A morose, eardrum-shaking bellow rose from somewhere beneath the window.
Marcus backed against the wall. “Is that…”
“Roger,” the apprentices said together.
“Don’t worry,” said Mathilde, jerking her head toward the windows. “He’s four floors down in the yard.”
“That’s way too close,” said Marcus.
Dorrie understood his feelings. Roger, who had great affection for Ebba, had a talent for destructive rampaging when in search of her.
“I wonder if he needs more water,” said Ebba, concerned.
Izel wrinkled her nose. “What he needs is a bath! I can’t believe the lybrarians are letting that smelly old cow live here.”
“While I was visiting my parents, he kept breaking out of the pen the riding master made for him,” explained Ebba.
Dorrie knew that Ebba’s parents, along with a lot of other people who’d been rescued by the Lybrariad, lived in Haven, the littl
e village on the other side of the island.
“He just about gave Master Al-Rahmi a heart attack one night,” said Izel. “Stuck his head through the window of the book repair and preservation department workshop.”
“A closed window,” added Mathilde.
“He got a terrible gash over one eye,” said Ebba.
“Roger, not Master Al-Rahmi—in case you’re wondering,” said Mathilde.
At that moment, Amo stalked out of his bedroom, paused to give the gaggle of apprentices a look of deepest reproach, and let himself out of the attics without a word.
“Sheesh,” said Mathilde, jamming on her hat. “You’d think inspection was an hour from now.” In a noisy, jostling scrum, the apprentices followed Amo. Ten minutes later, Dorrie burst with them onto the green expanse of the Commons. The large rectangle of gardens and grassy areas and small groves of trees lay in the uppermost reaches of Petrarch’s Library, surrounded on all four sides by Ghost Libraries standing shoulder to shoulder. With great pleasure, Dorrie breathed in the familiar mixed scents of garden blossoms, grass, and sea air.
Their feet loud on the crushed-shell path, the apprentices started toward the west end of the Commons, where the ancient Library of Celsus stood, grand and pillared.
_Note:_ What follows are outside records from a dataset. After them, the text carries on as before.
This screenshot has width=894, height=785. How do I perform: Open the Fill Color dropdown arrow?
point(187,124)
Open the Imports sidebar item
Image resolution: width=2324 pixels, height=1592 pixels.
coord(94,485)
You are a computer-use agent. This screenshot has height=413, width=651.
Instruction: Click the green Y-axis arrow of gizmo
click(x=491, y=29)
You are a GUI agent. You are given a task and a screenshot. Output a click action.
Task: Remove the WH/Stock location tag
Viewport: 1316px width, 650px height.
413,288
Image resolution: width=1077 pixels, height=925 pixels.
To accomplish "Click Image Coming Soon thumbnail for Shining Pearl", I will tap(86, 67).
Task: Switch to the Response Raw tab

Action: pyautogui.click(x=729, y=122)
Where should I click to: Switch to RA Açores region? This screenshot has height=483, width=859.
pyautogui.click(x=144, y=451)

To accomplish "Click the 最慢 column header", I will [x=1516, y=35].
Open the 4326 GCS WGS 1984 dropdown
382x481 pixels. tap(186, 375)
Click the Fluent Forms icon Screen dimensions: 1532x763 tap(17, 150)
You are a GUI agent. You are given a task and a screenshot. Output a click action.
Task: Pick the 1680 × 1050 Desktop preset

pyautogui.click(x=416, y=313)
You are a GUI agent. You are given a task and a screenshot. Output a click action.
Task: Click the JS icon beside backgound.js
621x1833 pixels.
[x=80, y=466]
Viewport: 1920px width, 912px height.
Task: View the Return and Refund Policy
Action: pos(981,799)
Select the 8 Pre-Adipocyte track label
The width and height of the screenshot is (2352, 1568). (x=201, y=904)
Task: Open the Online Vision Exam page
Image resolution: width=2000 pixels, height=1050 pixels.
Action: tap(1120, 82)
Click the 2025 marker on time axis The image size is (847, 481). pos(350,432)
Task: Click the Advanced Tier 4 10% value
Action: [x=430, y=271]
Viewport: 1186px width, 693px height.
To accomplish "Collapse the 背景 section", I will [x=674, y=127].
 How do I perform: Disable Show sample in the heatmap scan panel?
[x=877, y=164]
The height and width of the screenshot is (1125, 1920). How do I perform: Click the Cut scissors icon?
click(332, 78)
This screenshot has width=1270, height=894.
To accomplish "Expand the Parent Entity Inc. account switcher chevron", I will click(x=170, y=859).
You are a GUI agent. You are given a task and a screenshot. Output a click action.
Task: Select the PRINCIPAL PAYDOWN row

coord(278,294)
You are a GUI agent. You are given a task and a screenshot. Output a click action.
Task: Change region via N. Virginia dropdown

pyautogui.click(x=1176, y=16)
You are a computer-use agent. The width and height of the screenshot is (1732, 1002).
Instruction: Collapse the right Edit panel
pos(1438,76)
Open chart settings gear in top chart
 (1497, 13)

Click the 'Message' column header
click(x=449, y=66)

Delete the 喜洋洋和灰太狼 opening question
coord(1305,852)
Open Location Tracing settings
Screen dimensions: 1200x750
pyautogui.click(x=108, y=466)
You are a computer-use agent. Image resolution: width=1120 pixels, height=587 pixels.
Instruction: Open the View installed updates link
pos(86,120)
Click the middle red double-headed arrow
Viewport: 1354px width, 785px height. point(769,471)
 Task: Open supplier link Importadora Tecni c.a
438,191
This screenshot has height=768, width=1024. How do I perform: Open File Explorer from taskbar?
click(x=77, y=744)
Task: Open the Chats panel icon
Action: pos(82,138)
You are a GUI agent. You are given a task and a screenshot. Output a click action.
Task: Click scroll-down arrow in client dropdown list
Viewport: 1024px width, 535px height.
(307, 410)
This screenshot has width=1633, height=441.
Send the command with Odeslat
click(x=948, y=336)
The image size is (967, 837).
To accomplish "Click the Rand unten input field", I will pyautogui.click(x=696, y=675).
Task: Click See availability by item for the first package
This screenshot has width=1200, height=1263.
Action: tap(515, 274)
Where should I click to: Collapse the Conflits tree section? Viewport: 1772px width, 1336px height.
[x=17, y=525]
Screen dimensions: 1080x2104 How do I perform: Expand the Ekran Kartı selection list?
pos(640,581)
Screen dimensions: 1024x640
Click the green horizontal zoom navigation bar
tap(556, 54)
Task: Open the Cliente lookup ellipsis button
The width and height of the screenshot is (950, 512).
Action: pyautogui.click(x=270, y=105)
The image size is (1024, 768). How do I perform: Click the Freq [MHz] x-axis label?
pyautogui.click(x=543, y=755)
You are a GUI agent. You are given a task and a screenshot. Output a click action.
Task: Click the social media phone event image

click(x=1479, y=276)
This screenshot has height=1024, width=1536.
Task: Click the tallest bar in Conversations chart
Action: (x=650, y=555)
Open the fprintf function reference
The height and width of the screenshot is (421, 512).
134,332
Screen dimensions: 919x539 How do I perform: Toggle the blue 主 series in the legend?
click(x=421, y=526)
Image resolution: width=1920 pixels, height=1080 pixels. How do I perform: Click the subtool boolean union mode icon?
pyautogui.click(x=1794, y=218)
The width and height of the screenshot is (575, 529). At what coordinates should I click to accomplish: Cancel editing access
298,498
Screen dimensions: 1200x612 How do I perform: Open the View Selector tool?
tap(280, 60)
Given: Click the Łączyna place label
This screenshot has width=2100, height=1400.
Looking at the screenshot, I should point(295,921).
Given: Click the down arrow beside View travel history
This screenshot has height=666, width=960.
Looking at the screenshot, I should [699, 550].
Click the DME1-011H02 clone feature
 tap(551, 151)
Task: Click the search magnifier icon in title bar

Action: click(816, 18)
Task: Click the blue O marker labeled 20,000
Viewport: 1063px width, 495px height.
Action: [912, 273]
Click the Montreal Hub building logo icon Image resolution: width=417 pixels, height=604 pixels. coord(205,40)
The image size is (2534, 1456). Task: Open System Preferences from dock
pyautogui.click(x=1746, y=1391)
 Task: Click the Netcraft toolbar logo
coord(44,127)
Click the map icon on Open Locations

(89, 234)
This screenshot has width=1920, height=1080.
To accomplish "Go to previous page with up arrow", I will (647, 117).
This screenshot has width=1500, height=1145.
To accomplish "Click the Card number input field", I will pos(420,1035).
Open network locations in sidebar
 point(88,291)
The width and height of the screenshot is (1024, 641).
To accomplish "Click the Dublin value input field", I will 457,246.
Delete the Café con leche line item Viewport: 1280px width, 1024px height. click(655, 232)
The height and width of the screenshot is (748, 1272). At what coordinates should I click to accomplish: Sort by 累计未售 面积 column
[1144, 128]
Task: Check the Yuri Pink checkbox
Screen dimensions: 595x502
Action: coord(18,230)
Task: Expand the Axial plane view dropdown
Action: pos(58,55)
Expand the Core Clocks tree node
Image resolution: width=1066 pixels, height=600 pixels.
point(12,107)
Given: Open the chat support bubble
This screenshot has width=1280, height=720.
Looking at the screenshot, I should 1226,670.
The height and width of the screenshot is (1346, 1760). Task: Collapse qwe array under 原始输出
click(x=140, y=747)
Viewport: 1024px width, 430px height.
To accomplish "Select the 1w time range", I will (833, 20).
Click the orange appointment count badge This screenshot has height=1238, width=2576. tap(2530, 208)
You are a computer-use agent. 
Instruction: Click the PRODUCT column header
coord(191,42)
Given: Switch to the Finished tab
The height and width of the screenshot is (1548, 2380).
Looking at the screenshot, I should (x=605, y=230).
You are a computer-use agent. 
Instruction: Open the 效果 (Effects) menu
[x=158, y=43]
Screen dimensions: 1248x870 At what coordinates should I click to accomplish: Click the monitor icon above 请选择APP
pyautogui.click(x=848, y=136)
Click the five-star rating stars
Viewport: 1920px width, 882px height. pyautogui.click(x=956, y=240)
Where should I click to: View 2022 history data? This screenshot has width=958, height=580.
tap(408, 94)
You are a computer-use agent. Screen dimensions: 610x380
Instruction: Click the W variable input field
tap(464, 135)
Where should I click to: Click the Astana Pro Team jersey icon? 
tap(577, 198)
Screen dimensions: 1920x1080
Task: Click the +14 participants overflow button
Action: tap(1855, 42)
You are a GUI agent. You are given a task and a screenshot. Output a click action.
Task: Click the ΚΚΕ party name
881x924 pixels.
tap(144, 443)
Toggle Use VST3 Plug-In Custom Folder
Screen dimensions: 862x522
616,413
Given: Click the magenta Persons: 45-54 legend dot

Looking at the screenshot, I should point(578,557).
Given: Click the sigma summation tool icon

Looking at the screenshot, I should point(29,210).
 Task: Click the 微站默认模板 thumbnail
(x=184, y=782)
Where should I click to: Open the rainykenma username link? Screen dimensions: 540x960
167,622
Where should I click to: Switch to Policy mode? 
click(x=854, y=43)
Tallest of the buildings fronting the Commons, it served as the lybrarians’ meeting hall and post office. Behind the great statue of Athena, Hypatia had her office.
Marcus stopped short in front of a little, brick Ghost Library that was being battered endlessly by golf-ball sized chunks of hail. “Get my mail for me.”
He loped off across the Commons toward one of the gardens Egeria tended. With no idea what he was up to, Dorrie and Ebba joined the lybrarians hurrying up and down the Celsus’s broad steps and passed through the middle pair of towering bronze doors.
Dorrie made a beeline for the wall across from the mailboxes on which hung portraits of all the staff lybrarians and keyhands. Beneath Savi’s, the brass plaque read “Out.”